Banking Issues, Bitcoin Outperforms

SVB & Signature Bank Failures
The failure of Silicon Valley Bank (3/10/23) was a little over a week ago, and has lead to a loss of confidence in the global macro markets. However, Bitcoin significantly outperformed by putting in consecutive +8% days as equity markets faltered. Also notable is that this move occurred following the closure of Signature Bank (3/12/23), which was one of the few banks that permitted buying cryptocurrency. This is surely going to get the attention of portfolio managers everywhere. But what is appealing about Bitcoin in the midst of a possible banking or liquidity issue, given that it is such a volatile asset? Historically, the a portfolio managers' answer would be to "move to cash", ie sell out of your positions and move the money into the bank (or US Treasuries). But what if they don't want to hold the $$ at the bank OR take the risk of holding the position?

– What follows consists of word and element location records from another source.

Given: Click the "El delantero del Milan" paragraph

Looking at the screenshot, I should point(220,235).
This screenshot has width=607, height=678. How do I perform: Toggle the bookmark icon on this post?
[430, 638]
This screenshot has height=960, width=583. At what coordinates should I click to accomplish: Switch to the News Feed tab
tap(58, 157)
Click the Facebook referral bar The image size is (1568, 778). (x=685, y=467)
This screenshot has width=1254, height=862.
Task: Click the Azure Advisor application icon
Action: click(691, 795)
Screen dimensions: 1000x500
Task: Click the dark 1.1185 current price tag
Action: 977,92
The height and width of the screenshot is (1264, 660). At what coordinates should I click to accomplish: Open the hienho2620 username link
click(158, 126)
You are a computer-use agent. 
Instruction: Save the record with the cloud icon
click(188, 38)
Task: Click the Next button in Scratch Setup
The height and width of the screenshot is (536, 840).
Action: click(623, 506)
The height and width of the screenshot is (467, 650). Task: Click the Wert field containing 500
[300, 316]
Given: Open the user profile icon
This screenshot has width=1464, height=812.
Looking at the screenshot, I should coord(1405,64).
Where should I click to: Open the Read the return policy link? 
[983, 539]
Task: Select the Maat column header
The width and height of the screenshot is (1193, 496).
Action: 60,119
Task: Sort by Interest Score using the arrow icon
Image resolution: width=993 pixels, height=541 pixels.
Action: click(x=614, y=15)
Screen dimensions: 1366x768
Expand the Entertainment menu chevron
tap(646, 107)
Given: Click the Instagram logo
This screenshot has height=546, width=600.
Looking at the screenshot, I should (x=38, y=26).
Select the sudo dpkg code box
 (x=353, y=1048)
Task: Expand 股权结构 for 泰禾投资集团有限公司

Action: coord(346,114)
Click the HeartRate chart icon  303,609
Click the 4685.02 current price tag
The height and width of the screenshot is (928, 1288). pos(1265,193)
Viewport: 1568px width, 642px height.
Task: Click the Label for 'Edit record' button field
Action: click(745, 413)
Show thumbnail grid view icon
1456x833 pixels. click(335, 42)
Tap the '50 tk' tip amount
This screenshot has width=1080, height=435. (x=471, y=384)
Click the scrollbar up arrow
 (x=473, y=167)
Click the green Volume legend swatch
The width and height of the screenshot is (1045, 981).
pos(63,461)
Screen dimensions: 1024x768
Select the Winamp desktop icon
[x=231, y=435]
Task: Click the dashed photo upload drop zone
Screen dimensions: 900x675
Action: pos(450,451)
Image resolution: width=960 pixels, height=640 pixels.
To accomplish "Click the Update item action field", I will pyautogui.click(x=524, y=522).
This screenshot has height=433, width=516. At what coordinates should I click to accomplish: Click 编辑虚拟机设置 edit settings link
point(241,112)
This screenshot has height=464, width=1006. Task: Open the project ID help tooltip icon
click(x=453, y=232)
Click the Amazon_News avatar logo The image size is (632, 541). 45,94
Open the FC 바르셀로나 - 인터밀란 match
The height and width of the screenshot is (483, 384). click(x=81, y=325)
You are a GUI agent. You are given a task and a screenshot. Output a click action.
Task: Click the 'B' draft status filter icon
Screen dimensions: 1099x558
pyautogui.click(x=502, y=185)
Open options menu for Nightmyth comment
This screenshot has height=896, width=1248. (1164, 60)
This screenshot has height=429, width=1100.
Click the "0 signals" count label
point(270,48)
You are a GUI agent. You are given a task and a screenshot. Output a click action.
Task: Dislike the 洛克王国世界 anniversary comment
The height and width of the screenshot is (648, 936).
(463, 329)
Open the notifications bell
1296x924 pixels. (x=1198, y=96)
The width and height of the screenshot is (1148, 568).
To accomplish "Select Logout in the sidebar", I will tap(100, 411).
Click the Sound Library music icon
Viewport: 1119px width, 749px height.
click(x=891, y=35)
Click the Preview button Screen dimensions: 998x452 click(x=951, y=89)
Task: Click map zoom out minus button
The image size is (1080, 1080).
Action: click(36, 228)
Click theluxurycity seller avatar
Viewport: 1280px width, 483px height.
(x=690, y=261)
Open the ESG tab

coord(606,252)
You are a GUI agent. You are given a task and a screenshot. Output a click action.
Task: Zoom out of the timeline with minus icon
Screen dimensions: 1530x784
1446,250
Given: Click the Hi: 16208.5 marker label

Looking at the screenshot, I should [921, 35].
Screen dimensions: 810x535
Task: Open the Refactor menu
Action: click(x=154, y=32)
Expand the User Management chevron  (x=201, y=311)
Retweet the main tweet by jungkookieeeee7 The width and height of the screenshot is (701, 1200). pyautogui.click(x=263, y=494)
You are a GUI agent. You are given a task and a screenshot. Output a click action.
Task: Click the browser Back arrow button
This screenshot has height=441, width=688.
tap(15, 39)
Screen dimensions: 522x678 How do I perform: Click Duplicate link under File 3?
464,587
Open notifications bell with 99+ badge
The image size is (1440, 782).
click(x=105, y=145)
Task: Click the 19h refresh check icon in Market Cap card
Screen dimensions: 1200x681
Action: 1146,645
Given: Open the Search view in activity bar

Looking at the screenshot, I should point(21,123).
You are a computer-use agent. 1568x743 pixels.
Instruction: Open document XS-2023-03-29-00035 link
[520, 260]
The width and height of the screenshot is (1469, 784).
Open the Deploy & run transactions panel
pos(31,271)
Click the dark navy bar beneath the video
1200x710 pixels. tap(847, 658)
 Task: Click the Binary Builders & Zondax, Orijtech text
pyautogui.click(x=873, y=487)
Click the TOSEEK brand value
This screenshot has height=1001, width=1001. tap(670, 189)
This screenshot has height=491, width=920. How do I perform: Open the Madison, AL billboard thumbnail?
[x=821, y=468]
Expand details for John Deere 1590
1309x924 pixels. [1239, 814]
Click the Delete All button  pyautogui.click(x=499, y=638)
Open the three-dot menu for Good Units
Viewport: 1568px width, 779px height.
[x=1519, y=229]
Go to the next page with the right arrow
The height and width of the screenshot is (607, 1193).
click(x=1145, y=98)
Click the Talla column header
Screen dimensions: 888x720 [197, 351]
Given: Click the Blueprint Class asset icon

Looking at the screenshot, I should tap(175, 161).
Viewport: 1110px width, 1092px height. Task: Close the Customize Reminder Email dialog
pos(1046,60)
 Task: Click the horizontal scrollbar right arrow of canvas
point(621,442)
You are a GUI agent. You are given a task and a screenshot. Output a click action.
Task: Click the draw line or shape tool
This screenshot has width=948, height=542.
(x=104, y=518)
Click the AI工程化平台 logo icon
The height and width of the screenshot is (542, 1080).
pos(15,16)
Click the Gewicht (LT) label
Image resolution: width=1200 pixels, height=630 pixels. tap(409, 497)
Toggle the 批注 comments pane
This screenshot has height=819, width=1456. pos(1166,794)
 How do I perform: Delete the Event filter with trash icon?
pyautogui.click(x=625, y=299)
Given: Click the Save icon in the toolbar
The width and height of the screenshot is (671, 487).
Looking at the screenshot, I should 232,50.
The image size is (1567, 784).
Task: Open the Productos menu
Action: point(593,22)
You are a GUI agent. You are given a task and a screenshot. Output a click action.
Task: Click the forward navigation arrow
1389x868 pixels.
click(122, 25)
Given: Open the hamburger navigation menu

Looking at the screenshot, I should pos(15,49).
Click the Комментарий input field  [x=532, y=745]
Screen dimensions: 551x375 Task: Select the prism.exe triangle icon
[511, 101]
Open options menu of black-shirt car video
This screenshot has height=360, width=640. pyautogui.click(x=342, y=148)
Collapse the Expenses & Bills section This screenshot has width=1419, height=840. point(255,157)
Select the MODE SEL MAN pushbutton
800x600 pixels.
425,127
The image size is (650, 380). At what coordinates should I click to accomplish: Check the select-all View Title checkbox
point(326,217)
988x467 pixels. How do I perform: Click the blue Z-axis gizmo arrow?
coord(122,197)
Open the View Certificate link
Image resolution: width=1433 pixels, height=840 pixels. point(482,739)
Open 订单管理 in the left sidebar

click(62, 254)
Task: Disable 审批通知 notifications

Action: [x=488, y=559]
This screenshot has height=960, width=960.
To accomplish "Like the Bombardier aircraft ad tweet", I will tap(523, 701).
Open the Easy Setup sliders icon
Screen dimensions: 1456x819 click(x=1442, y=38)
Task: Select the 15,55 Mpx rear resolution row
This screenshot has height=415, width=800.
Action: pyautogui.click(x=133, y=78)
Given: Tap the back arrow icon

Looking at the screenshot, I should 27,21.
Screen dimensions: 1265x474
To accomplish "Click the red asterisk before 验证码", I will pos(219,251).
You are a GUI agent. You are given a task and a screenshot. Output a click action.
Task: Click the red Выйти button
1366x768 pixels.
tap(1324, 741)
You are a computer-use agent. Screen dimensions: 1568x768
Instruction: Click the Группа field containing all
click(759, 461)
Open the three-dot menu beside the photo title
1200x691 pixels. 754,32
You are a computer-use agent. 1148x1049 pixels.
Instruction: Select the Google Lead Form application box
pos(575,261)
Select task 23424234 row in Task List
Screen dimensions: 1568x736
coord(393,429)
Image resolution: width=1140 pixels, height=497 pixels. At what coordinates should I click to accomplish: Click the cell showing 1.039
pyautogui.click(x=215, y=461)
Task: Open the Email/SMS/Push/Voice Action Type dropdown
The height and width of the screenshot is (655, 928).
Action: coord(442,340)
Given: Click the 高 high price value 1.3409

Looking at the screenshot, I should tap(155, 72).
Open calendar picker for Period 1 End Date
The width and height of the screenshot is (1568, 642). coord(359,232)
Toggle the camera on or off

The appeal of Self Custody
One of the appeals of the Bitcoin asset is the fungibility and storability. If you can memorize a 12 word phrase, you can keep all of your assets in your head. One logical reason someone may want to own Bitcoin in a possible run-on-the-bank situation is: self-custody. If the bank has all your money and is unable to return it, it was not really your money. Or as the phrase goes in crypto, "Not your keys, not your crypto".